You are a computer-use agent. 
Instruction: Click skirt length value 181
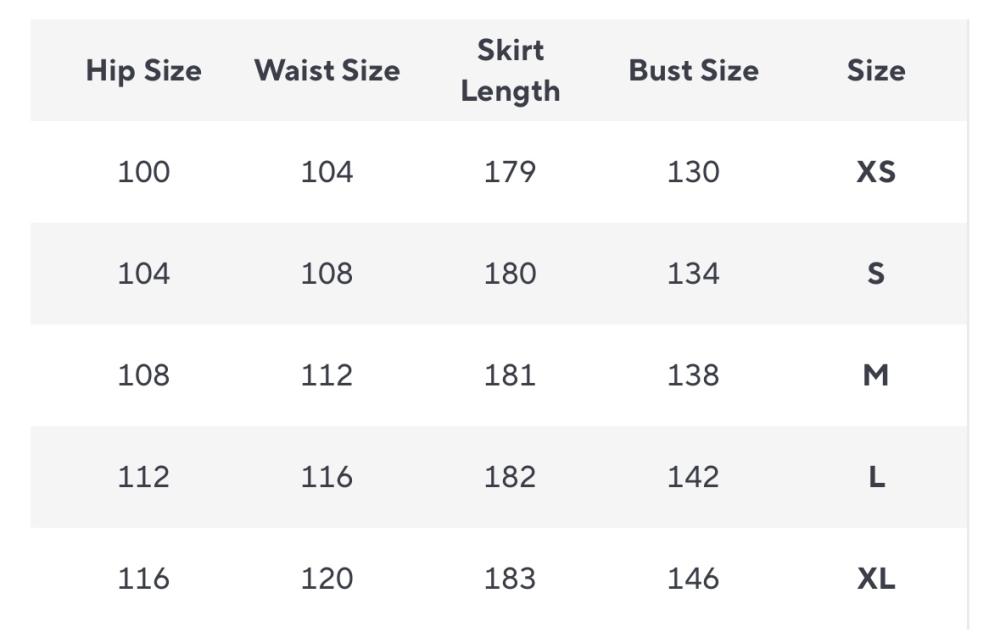510,375
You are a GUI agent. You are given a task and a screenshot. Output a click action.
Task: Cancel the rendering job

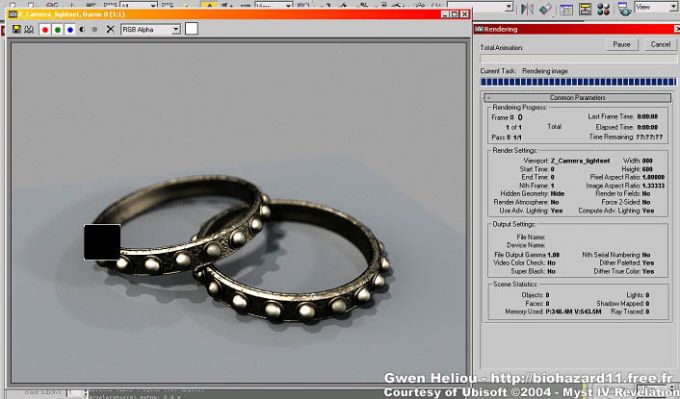[x=660, y=44]
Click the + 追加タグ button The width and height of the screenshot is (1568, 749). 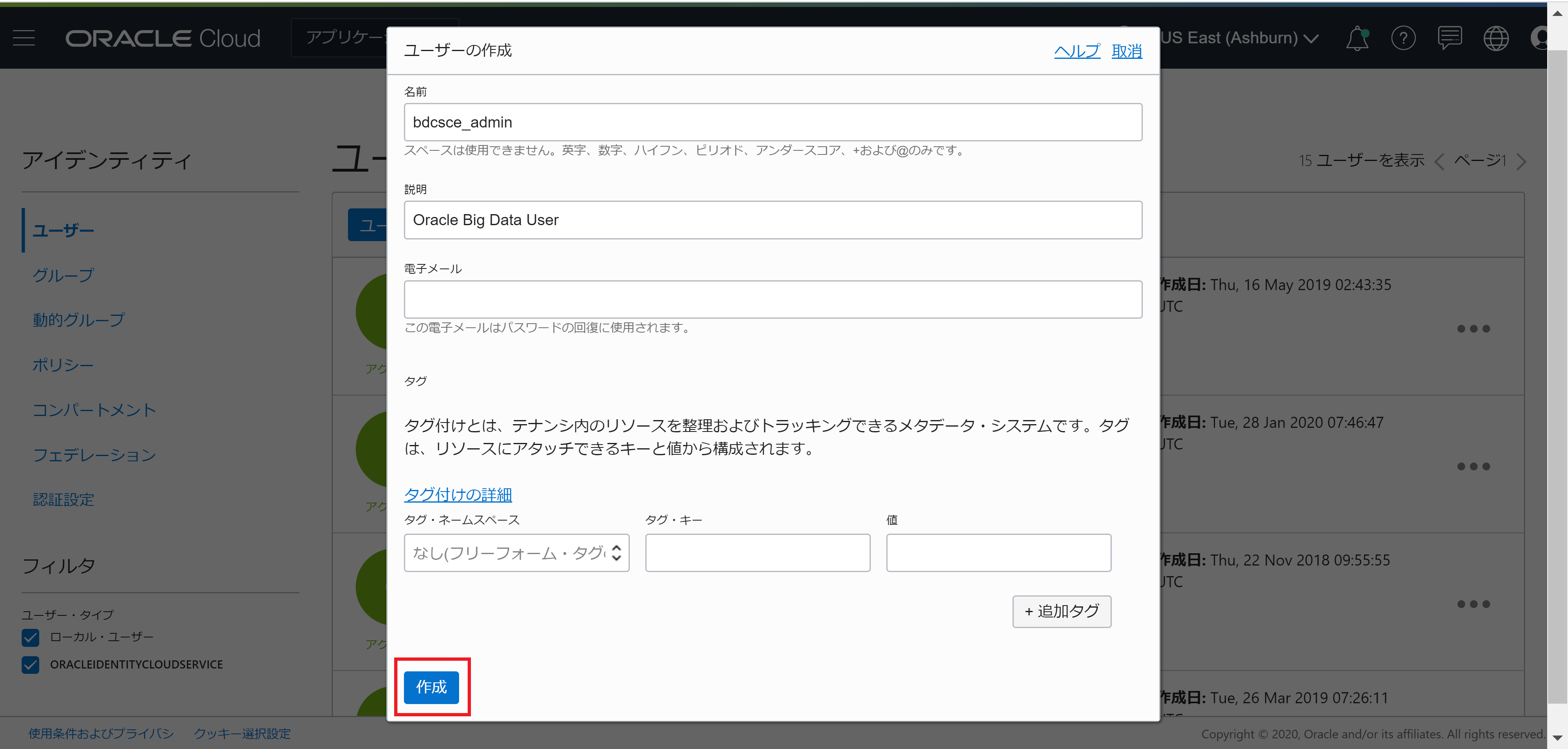1061,611
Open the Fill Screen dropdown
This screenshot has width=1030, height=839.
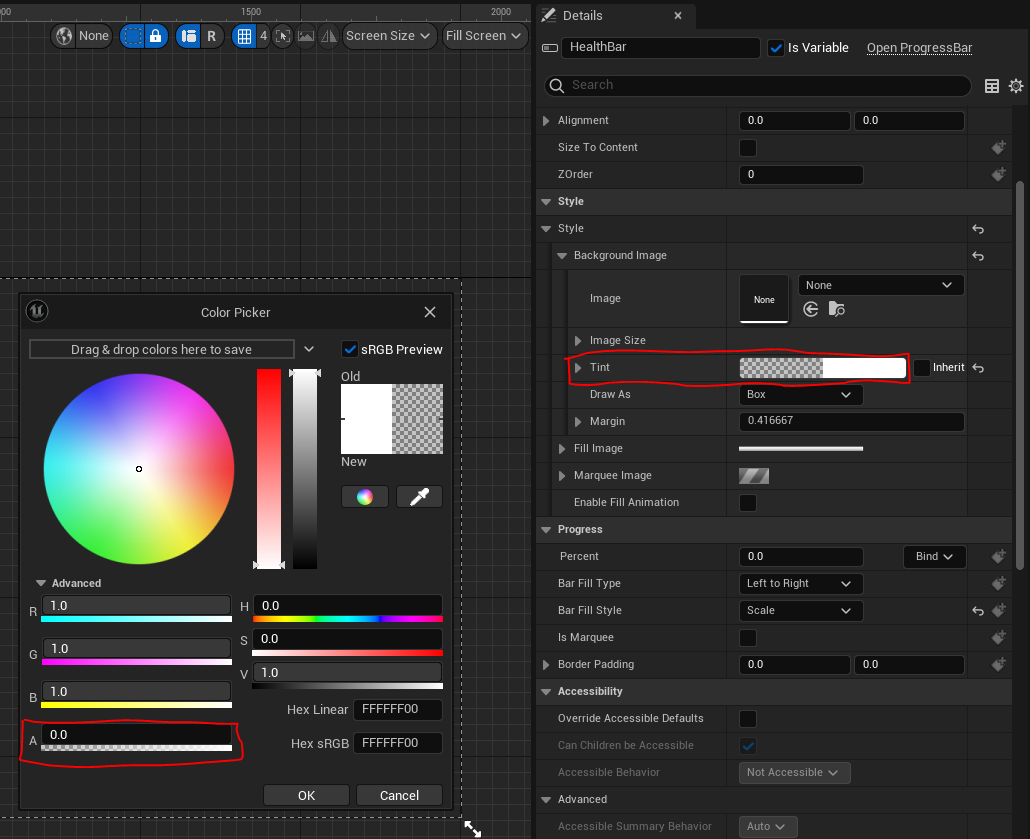click(484, 36)
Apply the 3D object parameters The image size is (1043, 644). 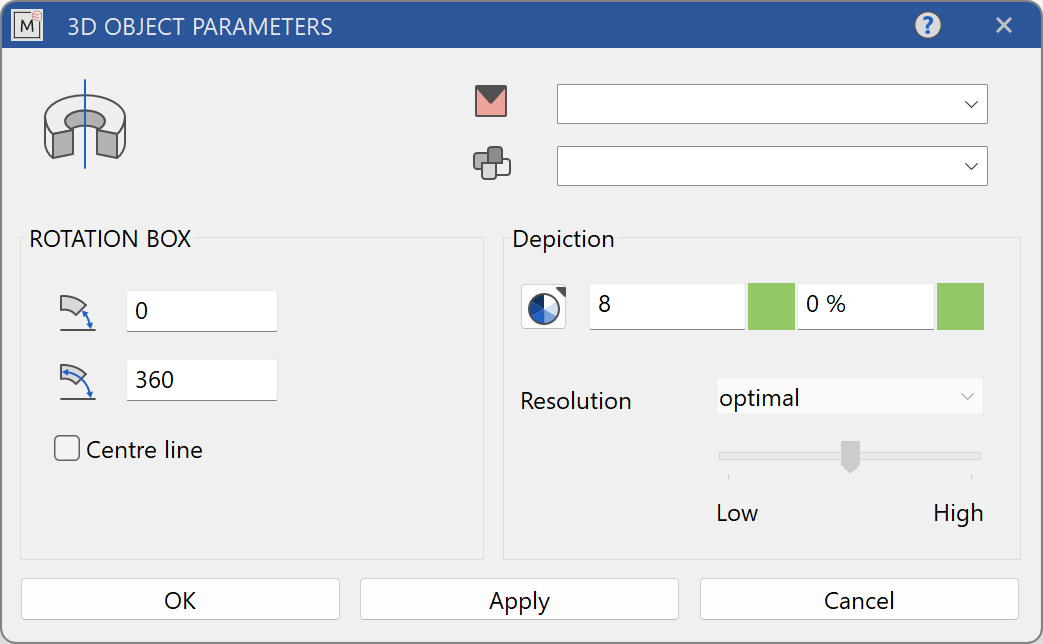click(518, 599)
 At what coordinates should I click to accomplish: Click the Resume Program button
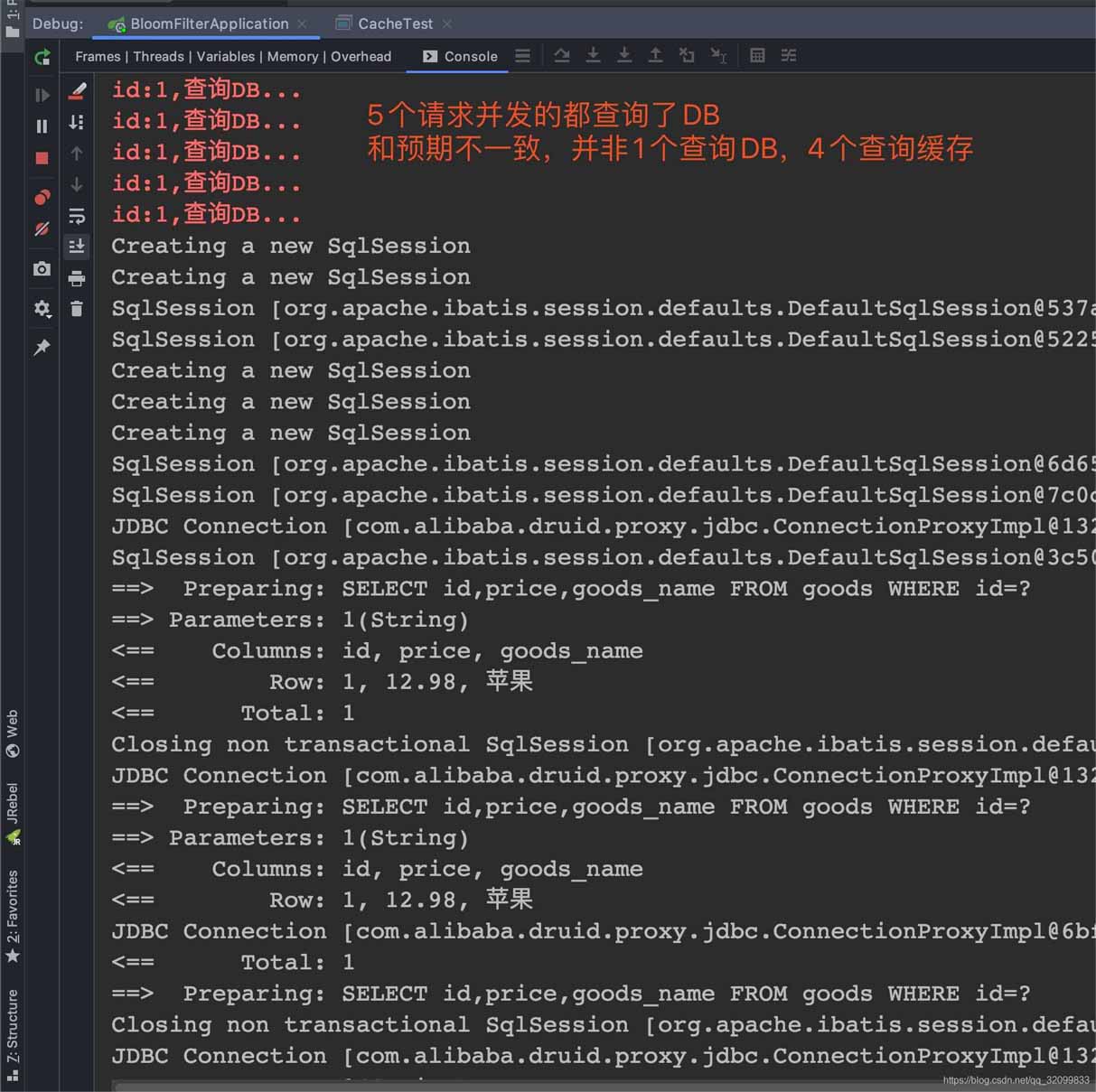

- _SHORT PROBLEM_
Count the lines of the records above that contain the string "agent". Reply with the number alone.

- _RESULT OF THIS TASK_
2